Misho Antadze’s documentary is about Bitcoin mining in the former Soviet republic of Georgia, which has emerged as the operation’s second most active country in the world, behind only China. But it disdains to explain in detail what the cryptocurrency is, or precisely how the process of mining it actually works, apart from vague generalizations about computers and algorithms and reference to the profits that can be made.
(A caption near the start simply informs us that “Georgia is the second largest exporter of Bitcoins in the world,” adding, “Computers across the region convert time and energy into virtual currency, by solving mathematical problems.”)
Indeed, the most extended dialogue in the film comes at the very beginning, when a television screen is filmed for several minutes as a feminized robot attending an international conference in the capital of Tbilisi congratulates the country’s population on its embrace of modern technology.
Otherwise, The Harvest is composed of a long impressionistic montage, shot in the eastern rural region of Kakheti, in which scenes of residents overseeing single computers or huge banks of them, and tending to the electrical grid that keeps them all running, are juxtaposed with others showing people engaged in the more bucolic activities characteristic of an older era (beekeeping, tending to fields and vineyards, watching over herds of cows and sheep).
Interspersed are brief sequences of the younger generation enjoying the fruits of modern technology—playing video games, flying drones, keeping an eye on the cellphones reporting Bitcoin transactions even as they engage in a nighttime game of soccer made possible by a lighted field.
The contrast is clearly between the old and the new, between the poverty that marked the country in previous times when power outages were daily occurrences (though nostalgia for the past persists in some families—on the wall of one house an official portrait of Stalin, a native of Georgia, is still prominently displayed) and the dreams of prosperity that Bitcoin mining represents.

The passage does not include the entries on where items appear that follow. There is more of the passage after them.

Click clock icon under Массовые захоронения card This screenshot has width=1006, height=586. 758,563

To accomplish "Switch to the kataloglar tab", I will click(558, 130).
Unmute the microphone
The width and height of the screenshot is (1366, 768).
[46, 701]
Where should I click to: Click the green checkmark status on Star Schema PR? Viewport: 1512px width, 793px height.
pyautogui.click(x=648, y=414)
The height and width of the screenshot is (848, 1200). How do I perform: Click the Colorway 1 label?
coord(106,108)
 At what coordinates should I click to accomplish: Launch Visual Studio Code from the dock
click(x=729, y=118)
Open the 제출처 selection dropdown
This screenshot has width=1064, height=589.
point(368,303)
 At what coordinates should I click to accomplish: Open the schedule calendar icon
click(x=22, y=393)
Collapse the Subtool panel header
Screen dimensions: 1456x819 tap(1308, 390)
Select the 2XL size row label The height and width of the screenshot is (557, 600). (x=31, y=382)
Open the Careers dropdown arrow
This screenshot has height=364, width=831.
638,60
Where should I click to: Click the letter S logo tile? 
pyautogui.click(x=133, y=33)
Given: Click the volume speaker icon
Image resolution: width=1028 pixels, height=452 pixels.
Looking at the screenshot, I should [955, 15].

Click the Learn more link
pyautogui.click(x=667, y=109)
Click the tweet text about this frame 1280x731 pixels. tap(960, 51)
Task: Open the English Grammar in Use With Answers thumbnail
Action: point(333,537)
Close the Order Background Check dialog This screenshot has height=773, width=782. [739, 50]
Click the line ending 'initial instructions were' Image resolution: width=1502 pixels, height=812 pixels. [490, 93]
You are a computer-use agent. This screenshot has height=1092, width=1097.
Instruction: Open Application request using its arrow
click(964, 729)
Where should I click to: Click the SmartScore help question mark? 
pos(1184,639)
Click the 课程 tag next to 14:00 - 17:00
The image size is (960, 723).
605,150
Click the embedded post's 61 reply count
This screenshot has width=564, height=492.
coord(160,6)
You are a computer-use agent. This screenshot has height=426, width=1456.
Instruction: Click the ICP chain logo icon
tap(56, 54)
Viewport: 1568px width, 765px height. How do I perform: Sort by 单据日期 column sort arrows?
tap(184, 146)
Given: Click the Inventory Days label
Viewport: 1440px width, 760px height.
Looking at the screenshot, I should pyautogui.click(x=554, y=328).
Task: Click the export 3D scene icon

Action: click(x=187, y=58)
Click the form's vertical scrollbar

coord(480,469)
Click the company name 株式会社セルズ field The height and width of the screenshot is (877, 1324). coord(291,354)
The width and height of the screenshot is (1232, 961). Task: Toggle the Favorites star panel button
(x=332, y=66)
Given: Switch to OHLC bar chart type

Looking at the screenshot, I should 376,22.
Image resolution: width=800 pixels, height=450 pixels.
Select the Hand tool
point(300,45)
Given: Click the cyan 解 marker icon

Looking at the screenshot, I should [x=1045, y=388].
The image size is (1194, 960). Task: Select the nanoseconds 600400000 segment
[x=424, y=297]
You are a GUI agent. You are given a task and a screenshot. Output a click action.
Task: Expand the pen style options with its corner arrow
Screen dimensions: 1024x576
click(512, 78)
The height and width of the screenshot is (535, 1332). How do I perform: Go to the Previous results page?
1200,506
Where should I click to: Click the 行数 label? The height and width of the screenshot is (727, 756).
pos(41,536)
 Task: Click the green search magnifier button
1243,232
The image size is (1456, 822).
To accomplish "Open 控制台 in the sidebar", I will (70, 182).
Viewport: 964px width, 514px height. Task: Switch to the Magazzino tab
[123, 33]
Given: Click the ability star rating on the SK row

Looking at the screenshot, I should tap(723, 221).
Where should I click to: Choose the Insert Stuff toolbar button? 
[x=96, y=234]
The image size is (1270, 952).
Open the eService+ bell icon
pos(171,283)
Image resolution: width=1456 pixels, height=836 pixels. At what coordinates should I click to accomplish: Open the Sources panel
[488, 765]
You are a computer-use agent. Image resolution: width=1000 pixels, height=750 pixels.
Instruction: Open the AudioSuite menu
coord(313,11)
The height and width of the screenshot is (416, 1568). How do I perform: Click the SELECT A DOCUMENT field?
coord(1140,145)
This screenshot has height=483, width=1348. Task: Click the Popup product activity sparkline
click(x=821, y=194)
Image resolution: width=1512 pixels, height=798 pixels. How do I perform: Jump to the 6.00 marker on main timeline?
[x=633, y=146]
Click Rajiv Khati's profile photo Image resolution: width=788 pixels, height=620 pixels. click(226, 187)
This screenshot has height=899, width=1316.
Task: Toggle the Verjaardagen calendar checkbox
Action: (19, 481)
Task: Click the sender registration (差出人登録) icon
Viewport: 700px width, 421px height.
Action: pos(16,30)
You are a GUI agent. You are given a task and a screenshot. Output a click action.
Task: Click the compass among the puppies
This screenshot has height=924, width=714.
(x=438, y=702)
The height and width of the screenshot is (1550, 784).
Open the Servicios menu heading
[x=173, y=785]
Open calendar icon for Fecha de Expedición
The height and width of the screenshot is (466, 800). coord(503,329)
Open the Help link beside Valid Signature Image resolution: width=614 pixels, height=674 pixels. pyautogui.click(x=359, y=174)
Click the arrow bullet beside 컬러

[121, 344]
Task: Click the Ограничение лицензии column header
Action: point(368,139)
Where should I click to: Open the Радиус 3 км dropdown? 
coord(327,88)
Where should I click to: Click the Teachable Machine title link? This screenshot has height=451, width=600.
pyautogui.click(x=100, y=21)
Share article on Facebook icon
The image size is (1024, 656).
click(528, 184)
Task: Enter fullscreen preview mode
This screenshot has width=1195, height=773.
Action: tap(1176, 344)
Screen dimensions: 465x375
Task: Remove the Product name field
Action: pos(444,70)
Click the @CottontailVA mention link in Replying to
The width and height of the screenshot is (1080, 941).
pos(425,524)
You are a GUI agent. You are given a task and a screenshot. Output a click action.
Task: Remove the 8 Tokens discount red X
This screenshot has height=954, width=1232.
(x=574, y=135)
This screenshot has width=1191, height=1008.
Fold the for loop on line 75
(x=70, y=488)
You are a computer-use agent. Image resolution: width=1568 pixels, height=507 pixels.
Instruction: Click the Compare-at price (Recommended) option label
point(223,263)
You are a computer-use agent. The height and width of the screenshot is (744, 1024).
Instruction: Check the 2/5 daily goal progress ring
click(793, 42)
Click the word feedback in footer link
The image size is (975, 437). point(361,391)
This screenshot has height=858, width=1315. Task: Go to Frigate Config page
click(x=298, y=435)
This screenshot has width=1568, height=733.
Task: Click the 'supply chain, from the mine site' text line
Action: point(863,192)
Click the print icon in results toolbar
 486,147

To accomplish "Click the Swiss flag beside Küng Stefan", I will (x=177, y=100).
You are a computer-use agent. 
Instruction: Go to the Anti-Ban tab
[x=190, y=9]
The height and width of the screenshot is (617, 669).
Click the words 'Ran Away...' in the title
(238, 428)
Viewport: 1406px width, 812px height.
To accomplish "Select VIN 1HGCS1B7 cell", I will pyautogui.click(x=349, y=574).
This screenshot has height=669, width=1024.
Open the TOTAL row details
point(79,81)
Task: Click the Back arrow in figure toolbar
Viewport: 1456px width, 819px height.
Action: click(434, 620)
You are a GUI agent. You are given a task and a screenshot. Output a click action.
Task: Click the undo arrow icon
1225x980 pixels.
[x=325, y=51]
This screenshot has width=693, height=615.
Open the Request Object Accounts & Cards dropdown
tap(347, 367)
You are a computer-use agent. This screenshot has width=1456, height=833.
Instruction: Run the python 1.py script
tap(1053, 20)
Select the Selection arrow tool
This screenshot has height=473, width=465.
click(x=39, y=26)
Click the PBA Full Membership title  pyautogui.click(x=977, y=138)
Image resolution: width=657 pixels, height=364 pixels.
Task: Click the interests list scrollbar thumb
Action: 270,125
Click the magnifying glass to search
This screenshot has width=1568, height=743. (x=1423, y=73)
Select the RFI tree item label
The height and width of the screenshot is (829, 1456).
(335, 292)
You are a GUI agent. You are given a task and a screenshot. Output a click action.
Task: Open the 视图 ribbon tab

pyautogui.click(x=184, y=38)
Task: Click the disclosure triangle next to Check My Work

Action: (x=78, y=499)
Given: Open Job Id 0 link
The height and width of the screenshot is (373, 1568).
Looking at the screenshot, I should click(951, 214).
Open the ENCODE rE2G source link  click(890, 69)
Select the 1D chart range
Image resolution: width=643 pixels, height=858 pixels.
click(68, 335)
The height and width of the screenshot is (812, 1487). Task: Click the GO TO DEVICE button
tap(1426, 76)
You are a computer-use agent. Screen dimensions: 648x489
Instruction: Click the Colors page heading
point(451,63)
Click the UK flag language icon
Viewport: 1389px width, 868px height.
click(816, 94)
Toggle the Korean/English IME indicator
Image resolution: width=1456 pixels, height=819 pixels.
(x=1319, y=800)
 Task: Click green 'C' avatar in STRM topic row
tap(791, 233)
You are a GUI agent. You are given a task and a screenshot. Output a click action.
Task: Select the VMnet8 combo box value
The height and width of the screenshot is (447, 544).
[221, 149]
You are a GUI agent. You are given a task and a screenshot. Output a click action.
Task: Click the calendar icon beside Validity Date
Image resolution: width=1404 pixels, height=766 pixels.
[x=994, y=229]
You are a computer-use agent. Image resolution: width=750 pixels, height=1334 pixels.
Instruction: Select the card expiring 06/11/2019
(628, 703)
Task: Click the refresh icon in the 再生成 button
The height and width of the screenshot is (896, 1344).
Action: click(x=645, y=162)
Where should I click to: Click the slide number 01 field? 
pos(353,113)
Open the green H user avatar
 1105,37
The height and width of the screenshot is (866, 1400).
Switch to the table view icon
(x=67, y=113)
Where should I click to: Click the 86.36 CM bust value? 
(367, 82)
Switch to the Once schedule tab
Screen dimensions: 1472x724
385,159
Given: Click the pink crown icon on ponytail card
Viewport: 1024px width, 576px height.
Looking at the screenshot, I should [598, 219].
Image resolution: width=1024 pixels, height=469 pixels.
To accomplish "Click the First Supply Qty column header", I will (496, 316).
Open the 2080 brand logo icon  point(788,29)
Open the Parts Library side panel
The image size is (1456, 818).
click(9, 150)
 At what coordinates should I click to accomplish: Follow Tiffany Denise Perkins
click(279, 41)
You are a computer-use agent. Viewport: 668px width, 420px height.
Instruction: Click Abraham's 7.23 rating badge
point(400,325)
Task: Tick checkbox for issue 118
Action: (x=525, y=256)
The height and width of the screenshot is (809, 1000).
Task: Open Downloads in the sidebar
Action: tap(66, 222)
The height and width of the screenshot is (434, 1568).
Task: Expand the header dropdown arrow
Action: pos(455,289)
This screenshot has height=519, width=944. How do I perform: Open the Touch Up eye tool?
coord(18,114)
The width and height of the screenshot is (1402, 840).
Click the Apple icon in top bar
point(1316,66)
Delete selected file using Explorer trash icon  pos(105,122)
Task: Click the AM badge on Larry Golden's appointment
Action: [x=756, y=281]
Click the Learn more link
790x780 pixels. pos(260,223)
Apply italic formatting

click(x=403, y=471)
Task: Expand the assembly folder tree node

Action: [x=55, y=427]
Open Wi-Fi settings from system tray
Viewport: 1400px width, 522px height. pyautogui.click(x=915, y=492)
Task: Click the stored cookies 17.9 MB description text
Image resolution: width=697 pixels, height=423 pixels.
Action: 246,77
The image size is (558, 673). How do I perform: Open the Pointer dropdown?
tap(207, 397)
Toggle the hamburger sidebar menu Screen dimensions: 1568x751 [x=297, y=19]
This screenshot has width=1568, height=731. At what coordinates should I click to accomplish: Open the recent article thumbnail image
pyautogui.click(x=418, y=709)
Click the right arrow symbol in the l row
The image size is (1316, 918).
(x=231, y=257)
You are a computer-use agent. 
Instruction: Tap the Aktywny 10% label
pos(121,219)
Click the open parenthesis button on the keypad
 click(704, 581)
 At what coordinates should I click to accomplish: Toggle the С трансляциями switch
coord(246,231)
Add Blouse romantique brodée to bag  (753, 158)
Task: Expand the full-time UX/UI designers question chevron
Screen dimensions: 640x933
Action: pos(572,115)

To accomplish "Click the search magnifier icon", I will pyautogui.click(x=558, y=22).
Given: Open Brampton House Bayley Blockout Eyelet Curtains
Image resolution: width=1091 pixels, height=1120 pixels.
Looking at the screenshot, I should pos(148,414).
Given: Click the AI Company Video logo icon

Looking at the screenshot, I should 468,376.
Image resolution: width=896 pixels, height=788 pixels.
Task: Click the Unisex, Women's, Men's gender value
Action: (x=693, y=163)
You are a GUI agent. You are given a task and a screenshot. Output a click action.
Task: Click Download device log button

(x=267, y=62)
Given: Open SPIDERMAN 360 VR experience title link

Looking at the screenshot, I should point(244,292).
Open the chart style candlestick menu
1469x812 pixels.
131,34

The film ends with a wordless sequence of a small child idly tapping away on a machine on the floor of a nearly empty room—signifying, perhaps, the residents of a still-backward country trying, however haltingly, to use technology to move to a higher level. The Harvest contains some striking images, but its narrative opaqueness is likely to leave the viewer more frustrated than enlightened. Not a necessary purchase. Aud: C, P.